In late May, eleven young poets and artists, ages 7 to 15, climbed aboard the Creek Seekers Express train at Jack London Square. These young people were the winners of a new award sponsored by the San Francisco Estuary Project for River of Words, which each year holds a free international poetry and art contest on the theme of watersheds. The daylong adventure took the students, family members, and guests on a train ride that hugged the San Pablo Bay shoreline while Christopher Richard, curator of aquatic biology at the Oakland Museum, narrated the journey. Martinez was the end of the line, where the kids learned about Alhambra Creek and its celebrity beavers, which have been at the center of a debate about creek management in a populated, flood-prone downtown.
Along the way the train passed over dozens of creeks: Rodeo, Refugio, and Rheem; Garrity, San Pablo, and Blackberry; Alhambra, Codornices, and Wildcat; Schoolhouse, Strawberry, and Temescal–names that read like poems. Though all the creeks flow into San Francisco Bay, they have been so altered, redirected, and constrained that most people barely know there are creeks such as these in their neighborhoods.
That is changing. Just as there was a “cultural revolution” that saved the Bay in the 1960s, creeks are well on their way to being recognized as a vibrant part of the fabric of urban communities. “Three women helped citizens see that it was socially, ecologically, and economically vital to have a healthy and celebrated San Francisco Bay,” Richard says. “We’re experiencing the same awakening of consciousness regarding our creeks.”
The Creek Seeker winners will recite their poems and display their art at the State of the Estuary conference, September 29 to October 1, 2009, in Oakland. For information on the conference, go to sfep.abag.ca.gov. Next year’s Creek Seekers award will go to participants who imagine landscape design changes that increase resilience to sea level rise. Find out more at www.riverofwords.org.
Perhaps those kids can find inspiration in another competition that sought to stimulate innovative design ideas to deal with sea level rise. Hosted by the San Francisco Bay Conservation and Development Commission (BCDC), “Rising Tides” attracted entries from around the world and was juried by architects, landscape architects, engineers, and life scientists. Sea level rise resulting from climate change will be one of the biggest challenges facing shoreline communities over the next century. A newly released BCDC map shows the effects of a projected 1.4-meter sea level rise on the Bay Area, with 213,000 acres vulnerable to flooding by 2100. Contest entries include narrative and visual models that address a shoreline or an entire watershed. The idea behind the competition, says BCDC design analyst Brad McCrea, was to “generate and share design responses to these challenges that can be applicable in San Francisco Bay and elsewhere around the world.”

__EXERCISE__: Write out the passage on the Creek Seekers train trip, from "That is changing." to "more at www.riverofwords.org.", word for word. The items that follow are not needed for anything here.

__DATA SHOWN__:

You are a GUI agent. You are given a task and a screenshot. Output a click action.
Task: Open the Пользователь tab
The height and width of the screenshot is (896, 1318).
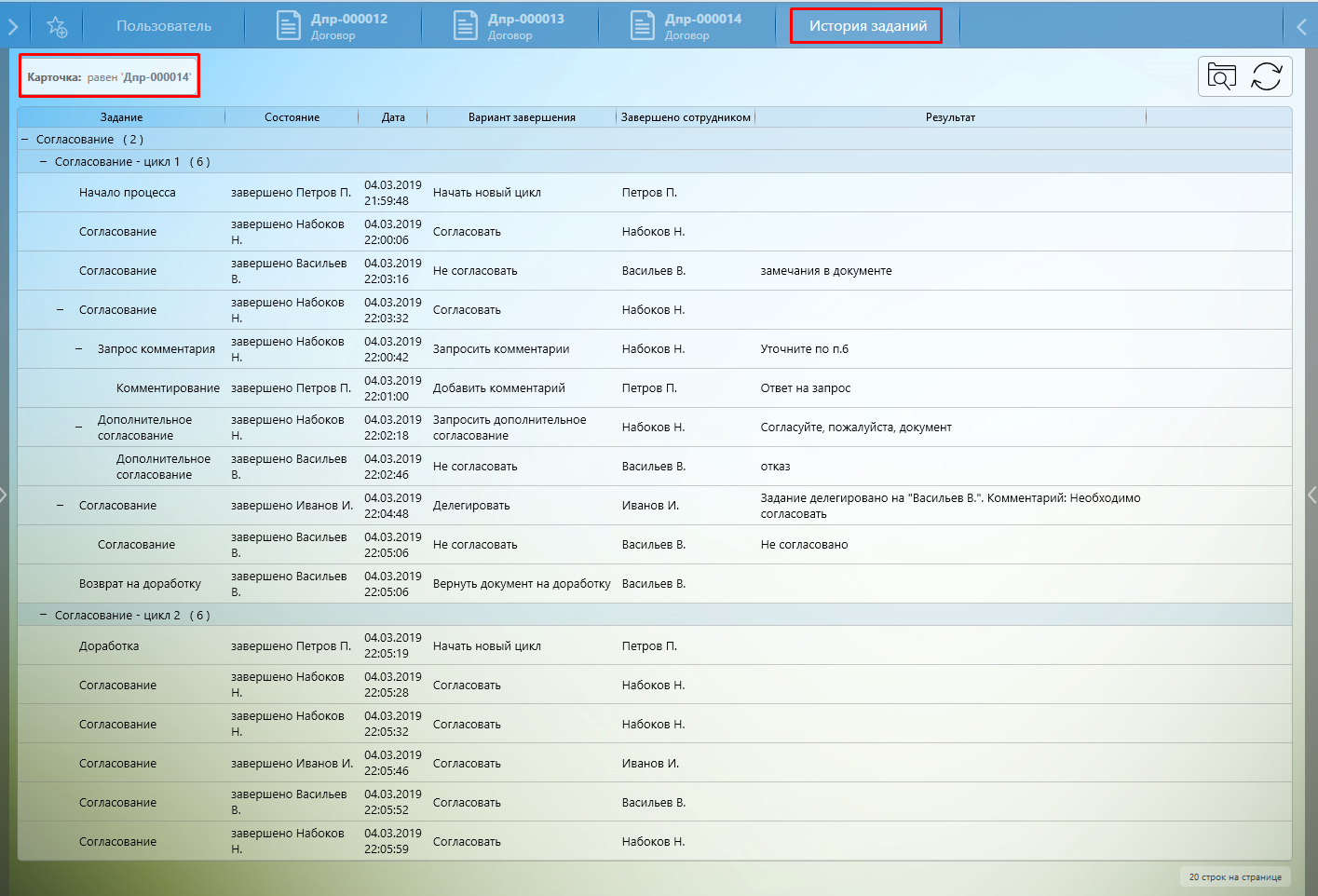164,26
--
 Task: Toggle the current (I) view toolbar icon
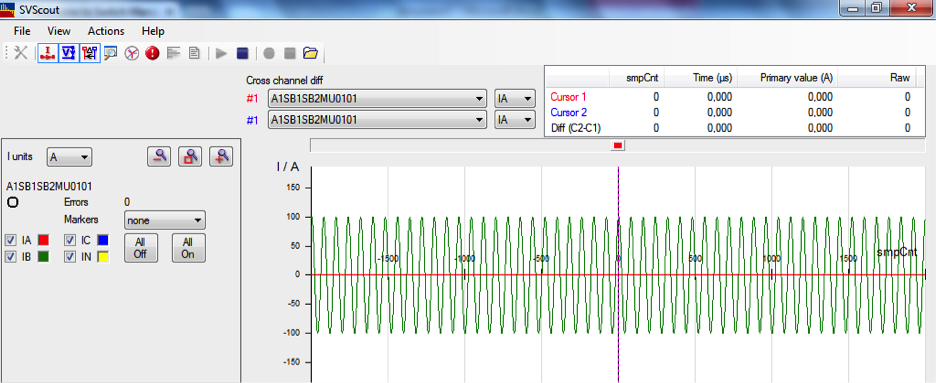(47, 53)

__RESULT OF THIS EXERCISE__:
That is changing. Just as there was a “cultural revolution” that saved the Bay in the 1960s, creeks are well on their way to being recognized as a vibrant part of the fabric of urban communities. “Three women helped citizens see that it was socially, ecologically, and economically vital to have a healthy and celebrated San Francisco Bay,” Richard says. “We’re experiencing the same awakening of consciousness regarding our creeks.”
The Creek Seeker winners will recite their poems and display their art at the State of the Estuary conference, September 29 to October 1, 2009, in Oakland. For information on the conference, go to sfep.abag.ca.gov. Next year’s Creek Seekers award will go to participants who imagine landscape design changes that increase resilience to sea level rise. Find out more at www.riverofwords.org.